Excerpted text:
# # # # #
Managed in the right way, search marketing is the kind of tool that can put smaller brands on a par with the biggest, most well-funded brands. It feeds off qualities all the best small companies tend to have in abundance: enthusiasm, passion, imagination, expertise, agility. It doesn’t require the kind of vast corporate budget you’d need to make an impact above the line. And the money you do spend ought to more than come back in results.
Almost 25% of Australian SMEs believe they don’t see any return on investment for their digital marketing.
But still, more than a quarter (27.8%) of Australian SMEs believe digital marketing and online advertising are among the most inefficient areas of their business [source: OKI Australia SME Business Efficiency Survey, Oct 2016]. Nearly as many (24.1%) have difficulty identifying any return on their digital marketing investment at all.
# # # # #
Task instructions:
Answer these questions using the text on search marketing for smaller brands:
(a) Which five qualities does search marketing feed off, according to the text?
(b) What percentage of Australian SMEs believe digital marketing and online advertising are among the most inefficient areas of their business?
(c) Which survey is given as the source for that figure?
The lines that come next are separate material, unrelated to the text on search marketing.

Dataset excerpt:
# # # # #
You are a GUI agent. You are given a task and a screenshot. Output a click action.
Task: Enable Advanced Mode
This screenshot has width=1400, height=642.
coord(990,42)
# # # # #
Result for this exercise:
(a) Enthusiasm, passion, imagination, expertise, and agility.
(b) 27.8%.
(c) The OKI Australia SME Business Efficiency Survey, October 2016.